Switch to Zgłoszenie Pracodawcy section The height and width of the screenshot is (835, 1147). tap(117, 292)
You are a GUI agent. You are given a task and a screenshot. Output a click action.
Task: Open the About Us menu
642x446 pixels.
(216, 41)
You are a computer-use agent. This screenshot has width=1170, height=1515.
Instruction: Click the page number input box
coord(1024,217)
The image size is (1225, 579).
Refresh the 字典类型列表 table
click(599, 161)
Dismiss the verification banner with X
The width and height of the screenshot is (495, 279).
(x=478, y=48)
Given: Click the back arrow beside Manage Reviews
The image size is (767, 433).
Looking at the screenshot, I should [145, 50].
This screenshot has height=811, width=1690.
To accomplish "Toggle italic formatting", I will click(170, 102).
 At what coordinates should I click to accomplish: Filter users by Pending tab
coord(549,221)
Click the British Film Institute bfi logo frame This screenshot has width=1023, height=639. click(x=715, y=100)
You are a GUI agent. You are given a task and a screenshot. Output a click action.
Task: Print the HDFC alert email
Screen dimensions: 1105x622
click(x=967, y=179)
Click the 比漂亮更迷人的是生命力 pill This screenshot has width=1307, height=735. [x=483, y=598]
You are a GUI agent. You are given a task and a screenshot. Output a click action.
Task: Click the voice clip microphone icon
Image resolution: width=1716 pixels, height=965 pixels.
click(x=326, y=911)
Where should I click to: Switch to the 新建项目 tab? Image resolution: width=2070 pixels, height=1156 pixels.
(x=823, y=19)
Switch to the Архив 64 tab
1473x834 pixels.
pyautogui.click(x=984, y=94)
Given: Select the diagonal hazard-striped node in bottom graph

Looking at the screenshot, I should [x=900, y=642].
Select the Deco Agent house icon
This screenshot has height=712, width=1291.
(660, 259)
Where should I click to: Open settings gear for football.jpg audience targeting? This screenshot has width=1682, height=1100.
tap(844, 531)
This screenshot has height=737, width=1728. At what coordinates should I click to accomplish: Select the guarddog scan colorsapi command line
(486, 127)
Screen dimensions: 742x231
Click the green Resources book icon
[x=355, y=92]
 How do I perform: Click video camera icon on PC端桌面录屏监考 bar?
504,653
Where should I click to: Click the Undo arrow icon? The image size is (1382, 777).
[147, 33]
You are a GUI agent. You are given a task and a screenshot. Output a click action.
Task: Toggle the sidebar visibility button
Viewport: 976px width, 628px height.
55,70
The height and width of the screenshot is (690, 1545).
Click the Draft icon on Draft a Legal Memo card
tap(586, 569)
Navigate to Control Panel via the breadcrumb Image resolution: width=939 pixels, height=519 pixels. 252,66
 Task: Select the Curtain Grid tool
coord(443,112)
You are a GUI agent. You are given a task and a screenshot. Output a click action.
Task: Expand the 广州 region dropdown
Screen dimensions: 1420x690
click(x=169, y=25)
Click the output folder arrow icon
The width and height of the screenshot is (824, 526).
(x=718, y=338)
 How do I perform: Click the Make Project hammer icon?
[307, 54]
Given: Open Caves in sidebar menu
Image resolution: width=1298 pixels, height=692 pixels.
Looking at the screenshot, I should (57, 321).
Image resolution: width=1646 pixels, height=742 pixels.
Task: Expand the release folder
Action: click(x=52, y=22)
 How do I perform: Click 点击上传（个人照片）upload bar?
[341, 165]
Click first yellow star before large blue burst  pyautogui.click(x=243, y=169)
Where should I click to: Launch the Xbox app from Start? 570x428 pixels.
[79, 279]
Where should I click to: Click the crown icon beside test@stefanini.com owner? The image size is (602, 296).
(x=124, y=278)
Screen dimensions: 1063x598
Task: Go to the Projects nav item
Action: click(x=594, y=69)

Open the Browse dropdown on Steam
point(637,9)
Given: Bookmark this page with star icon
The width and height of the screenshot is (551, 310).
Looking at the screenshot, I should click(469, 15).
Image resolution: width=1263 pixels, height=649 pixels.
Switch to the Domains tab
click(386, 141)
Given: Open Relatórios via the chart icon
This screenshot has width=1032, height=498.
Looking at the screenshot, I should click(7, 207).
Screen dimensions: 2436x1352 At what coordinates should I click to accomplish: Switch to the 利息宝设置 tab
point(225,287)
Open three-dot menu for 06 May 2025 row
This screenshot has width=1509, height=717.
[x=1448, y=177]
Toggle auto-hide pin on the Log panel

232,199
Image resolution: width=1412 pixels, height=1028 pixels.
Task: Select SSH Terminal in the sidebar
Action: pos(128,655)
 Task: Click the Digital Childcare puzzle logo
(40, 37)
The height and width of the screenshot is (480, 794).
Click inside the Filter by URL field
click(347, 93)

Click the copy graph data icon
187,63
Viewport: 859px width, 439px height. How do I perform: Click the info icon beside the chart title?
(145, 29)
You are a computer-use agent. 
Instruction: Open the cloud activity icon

▶ [ABOUT THIS TASK]: Copy out each entry above with no deviation.

▶ [YOUR SOLUTION]:
Switch to Zgłoszenie Pracodawcy section The height and width of the screenshot is (835, 1147). tap(117, 292)
You are a GUI agent. You are given a task and a screenshot. Output a click action.
Task: Open the About Us menu
642x446 pixels.
(216, 41)
You are a computer-use agent. This screenshot has width=1170, height=1515.
Instruction: Click the page number input box
coord(1024,217)
The image size is (1225, 579).
Refresh the 字典类型列表 table
click(599, 161)
Dismiss the verification banner with X
The width and height of the screenshot is (495, 279).
(x=478, y=48)
Given: Click the back arrow beside Manage Reviews
The image size is (767, 433).
Looking at the screenshot, I should [145, 50].
This screenshot has height=811, width=1690.
To accomplish "Toggle italic formatting", I will click(170, 102).
 At what coordinates should I click to accomplish: Filter users by Pending tab
coord(549,221)
Click the British Film Institute bfi logo frame This screenshot has width=1023, height=639. click(x=715, y=100)
You are a GUI agent. You are given a task and a screenshot. Output a click action.
Task: Print the HDFC alert email
Screen dimensions: 1105x622
click(x=967, y=179)
Click the 比漂亮更迷人的是生命力 pill This screenshot has width=1307, height=735. [x=483, y=598]
You are a GUI agent. You are given a task and a screenshot. Output a click action.
Task: Click the voice clip microphone icon
Image resolution: width=1716 pixels, height=965 pixels.
click(x=326, y=911)
Where should I click to: Switch to the 新建项目 tab? Image resolution: width=2070 pixels, height=1156 pixels.
(x=823, y=19)
Switch to the Архив 64 tab
1473x834 pixels.
pyautogui.click(x=984, y=94)
Given: Select the diagonal hazard-striped node in bottom graph

Looking at the screenshot, I should [x=900, y=642].
Select the Deco Agent house icon
This screenshot has height=712, width=1291.
(660, 259)
Where should I click to: Open settings gear for football.jpg audience targeting? This screenshot has width=1682, height=1100.
tap(844, 531)
This screenshot has height=737, width=1728. At what coordinates should I click to accomplish: Select the guarddog scan colorsapi command line
(486, 127)
Screen dimensions: 742x231
Click the green Resources book icon
[x=355, y=92]
 How do I perform: Click video camera icon on PC端桌面录屏监考 bar?
504,653
Where should I click to: Click the Undo arrow icon? The image size is (1382, 777).
[147, 33]
You are a GUI agent. You are given a task and a screenshot. Output a click action.
Task: Toggle the sidebar visibility button
Viewport: 976px width, 628px height.
55,70
The height and width of the screenshot is (690, 1545).
Click the Draft icon on Draft a Legal Memo card
tap(586, 569)
Navigate to Control Panel via the breadcrumb Image resolution: width=939 pixels, height=519 pixels. 252,66
 Task: Select the Curtain Grid tool
coord(443,112)
You are a GUI agent. You are given a task and a screenshot. Output a click action.
Task: Expand the 广州 region dropdown
Screen dimensions: 1420x690
click(x=169, y=25)
Click the output folder arrow icon
The width and height of the screenshot is (824, 526).
(x=718, y=338)
 How do I perform: Click the Make Project hammer icon?
[307, 54]
Given: Open Caves in sidebar menu
Image resolution: width=1298 pixels, height=692 pixels.
Looking at the screenshot, I should (57, 321).
Image resolution: width=1646 pixels, height=742 pixels.
Task: Expand the release folder
Action: click(x=52, y=22)
 How do I perform: Click 点击上传（个人照片）upload bar?
[341, 165]
Click first yellow star before large blue burst  pyautogui.click(x=243, y=169)
Where should I click to: Launch the Xbox app from Start? 570x428 pixels.
[79, 279]
Where should I click to: Click the crown icon beside test@stefanini.com owner? The image size is (602, 296).
(x=124, y=278)
Screen dimensions: 1063x598
Task: Go to the Projects nav item
Action: click(x=594, y=69)

Open the Browse dropdown on Steam
point(637,9)
Given: Bookmark this page with star icon
The width and height of the screenshot is (551, 310).
Looking at the screenshot, I should click(469, 15).
Image resolution: width=1263 pixels, height=649 pixels.
Switch to the Domains tab
click(386, 141)
Given: Open Relatórios via the chart icon
This screenshot has width=1032, height=498.
Looking at the screenshot, I should click(7, 207).
Screen dimensions: 2436x1352 At what coordinates should I click to accomplish: Switch to the 利息宝设置 tab
point(225,287)
Open three-dot menu for 06 May 2025 row
This screenshot has width=1509, height=717.
[x=1448, y=177]
Toggle auto-hide pin on the Log panel

232,199
Image resolution: width=1412 pixels, height=1028 pixels.
Task: Select SSH Terminal in the sidebar
Action: pos(128,655)
 Task: Click the Digital Childcare puzzle logo
(40, 37)
The height and width of the screenshot is (480, 794).
Click inside the Filter by URL field
click(347, 93)

Click the copy graph data icon
187,63
Viewport: 859px width, 439px height. How do I perform: Click the info icon beside the chart title?
(145, 29)
You are a computer-use agent. 
Instruction: Open the cloud activity icon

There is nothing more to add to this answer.